[PP] Refactor test_schedule_multiproc #158780

H-Huang · 2025-07-21T21:02:21Z

Stack from ghstack (oldest at bottom):

This refactors the pipelining schedule tests since a lot of them have the same repeated code of:

Create pipelined model and reference model
Run reference model and pipelined model
compare gradients

So this refactors those parts above into helper methods and reduces ~300 LOC. Also adds a better gradient check to resolve flakiness (fixes #154408).

cc @awgu @wanchaol @fegin @fduwjj @wz337 @wconstab @d4l3k @pragupta

[ghstack-poisoned]

pytorch-bot · 2025-07-21T21:02:24Z

🔗 Helpful Links

🧪 See artifacts and rendered test results at hud.pytorch.org/pr/158780

📄 Preview Python docs built from this PR
📄 Preview C++ docs built from this PR
❓ Need help or want to give feedback on the CI? Visit the bot commands wiki or our office hours

Note: Links to docs will display an error until the docs builds have been completed.

❌ 1 New Failure, 1 Unrelated Failure

As of commit 8993582 with merge base 8389244 ():

NEW FAILURE - The following job has failed:

trunk / linux-jammy-rocm-py3.10 / test (distributed, 1, 1, linux.rocm.gpu.4) (gh)
Action 'https://api.github.com/repos/pytorch/pytorch/tarball/06395276e4bbb06f396fcee6f3240741fdd0b63c' download has timed out. Error: The request was canceled due to the configured HttpClient.Timeout of 100 seconds elapsing.

### TASK DETAILS
According to the pull request above, roughly how many lines of code does the refactor remove?

### DATA EXTRACT

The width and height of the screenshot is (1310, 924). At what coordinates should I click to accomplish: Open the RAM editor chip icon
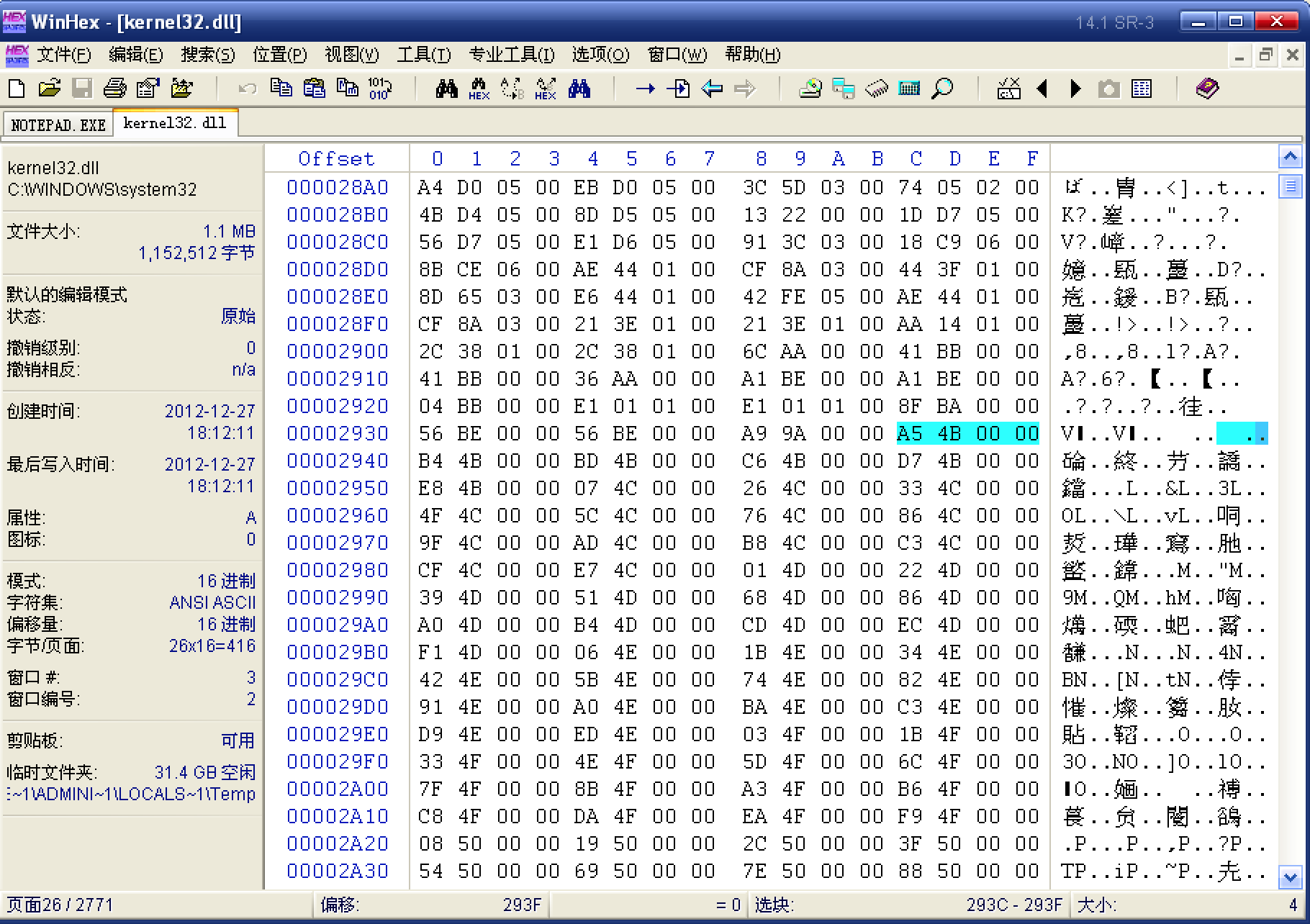click(x=876, y=89)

### RESULT
About 300 lines of code.